Aces of Weird: House (Josh Simmons, 2007)
How the wordless graphic novel by Josh Simmons finds both chills and beauty in liminal horror
Cover art by Josh Simmons
House? It’s more of a mansion, really. Maybe even a chateau, a palatial country estate fallen to ruin among the trees. It seems to grow an extra storey of broken windows every time you look up at it. Turn a corner and you’re walking down a row of boarded doorways, more like an abandoned street than a single residence.
This is no gothic cathedral with graves on the lawn and bats in every belfry. It’s just some curious shamble of New England brickwork, its dripping beams and gaping roofs barely held together by cobwebs and ivy. Less house of horrors, more oasis of intrigue.
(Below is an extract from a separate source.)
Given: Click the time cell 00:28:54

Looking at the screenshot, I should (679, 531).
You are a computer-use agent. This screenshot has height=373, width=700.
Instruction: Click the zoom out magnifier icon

You can’t see any roads around here. What was this place? How did it come to be huddled among these trees, like the wood itself sprang up to protect this place from civilisation?
Art by Josh Simmons
To all such questioning House (Fantagraphics, 2007) remains perfectly silent, a pervasive hush that is key to the eerie pleasures of this wordless 80-page black-and-white graphic novel by American writer/artist Josh Simmons. The book plays narrative Will-o’-the-wisp, keeping its secrets juuuuuust out of reach and thus luring readers into the blackest pits of Hell…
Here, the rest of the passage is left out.